Gell goes on to describe the Kolam, an intricate linear design from southern India (from more modern times). Kolam were drawn free hand in lime, rice powder, etc. at the thresholds of houses to ward off or distract demons. Renewed every morning, they would be gradually worn away during the course of the day. Gell goes on to explain that the pattern eventually became copied as tattoos on the skin.
He also mentions the maze pattern of the Cretan labyrinth, which was copied on to coins – it identifies the coins as products of Crete. This image had its inspiration in the map of the labyrinth of the Minotaur at Knossos.
Yet a fourth example comes from Vanuatu. Men would draw intricate sand patterns on the beach “to demonstrate knowledge and mastery”, as Gell puts it. Competing men would draw the patterns to thwart a demon that was trying to prevent the men from finishing the design. Thus the men were competing in a piece of Performance Art in which they demonstrated who was best at beating the demons.
Gell’s most interesting example is that of patterns derived from the motions of line dancers. He gives the example of Malakulan dances in Vanuatu. The intricate designs describe the choreography of line dances, in which the straight lines are actually lines of people dancing. The connecting curves are paths of individual dancers weaving in and out between the lines of people.

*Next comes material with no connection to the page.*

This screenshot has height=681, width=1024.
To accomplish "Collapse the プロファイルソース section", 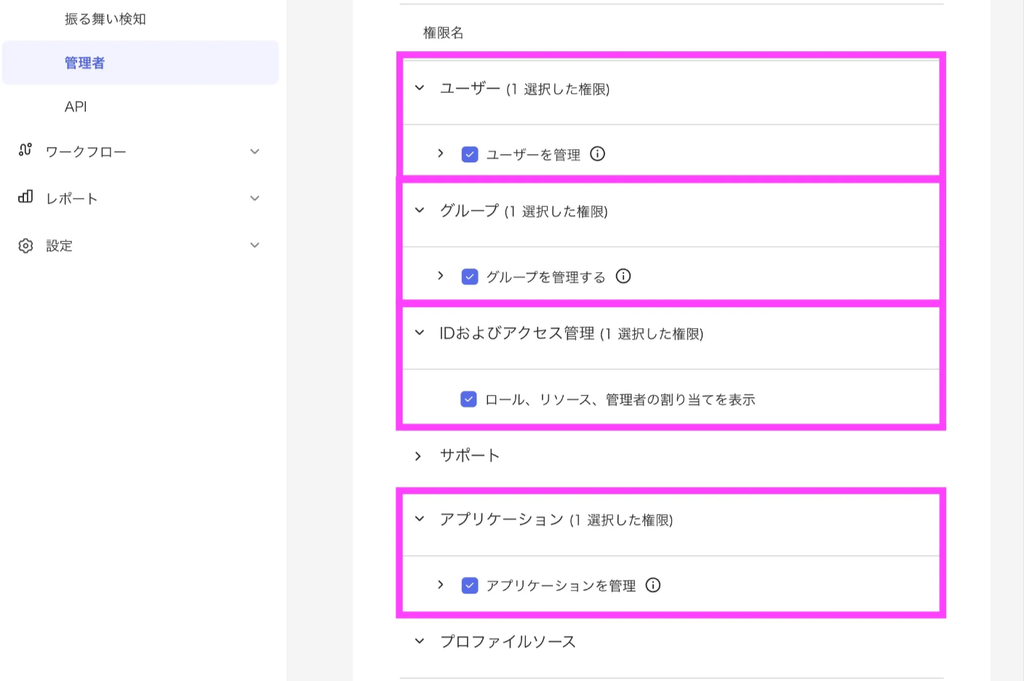I will point(420,641).
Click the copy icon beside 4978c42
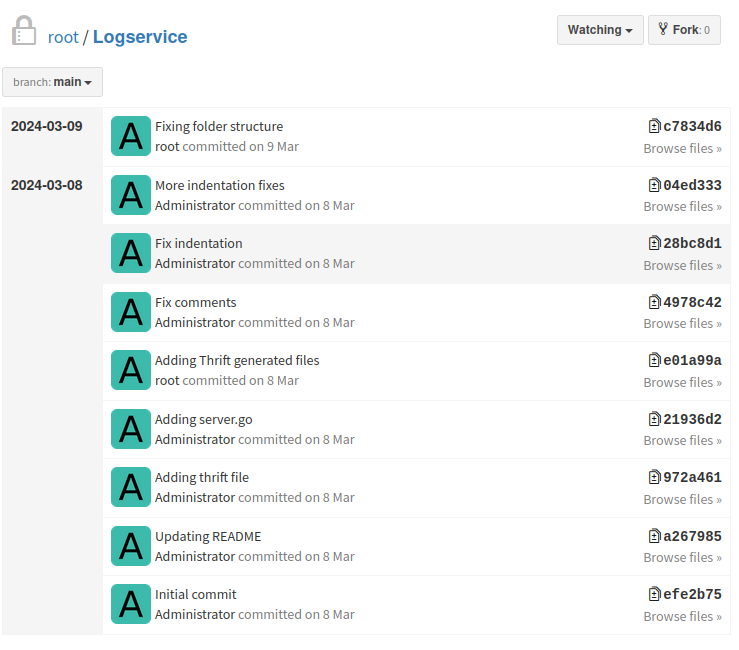Image resolution: width=739 pixels, height=650 pixels. [654, 302]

Consider the example of the Icenian Emblem shown on the two coins above. It would be very tempting to notice the crescents and suggest they denote a Moon Goddess. The denotation may very well have been the case, and this is a plausible suggestion. We could construct some elaborate meaning about the connection of a Moon Goddess to the Iceni and use this to concoct some complicated pseudo-ethnography.
But suppose, instead, that the pattern could be the choreography of a line dance – the knowledge of which has been lost for all time. We have no way to prove whether the Icenian Emblem is a religious symbol or an assertion of ethnicity embodied in a dance. It would be a waste of time to argue the point either way, or even to offer a third suggestion. We simply cannot know which suggestion is correct – we don’t have enough information to make a sensible choice.
The Icenian Emblem is a Replica and as far as we can tell it denotes nothing more than “Icenian Emblem” with a connotation that the coin was made by the Iceni. Any further elaboration of the sememe diagram constitutes unsupportable overcoding. We would need additional information to declare that the image is an Invention and not a Replica, thus worthy of overcoding.
Thus, looking for an inspirational source and complex meaning for the Dobunnic branched emblem is really a waste of time (unless we have some new information to warrant doing so). Is it a tree or a plant? What kind of tree is it – a yew? If it’s a yew, does that mean it’s religious; were druids involved? Was the image a detail borrowed from the imagery on an earlier type and does that mean an alliance between two tribes?
All of these questions come from idle speculation. Any answers given will likely remain unproven. We don’t know the source of inspiration.
The Dobunnic Emblem is a Replica and Replicas should be undercoded.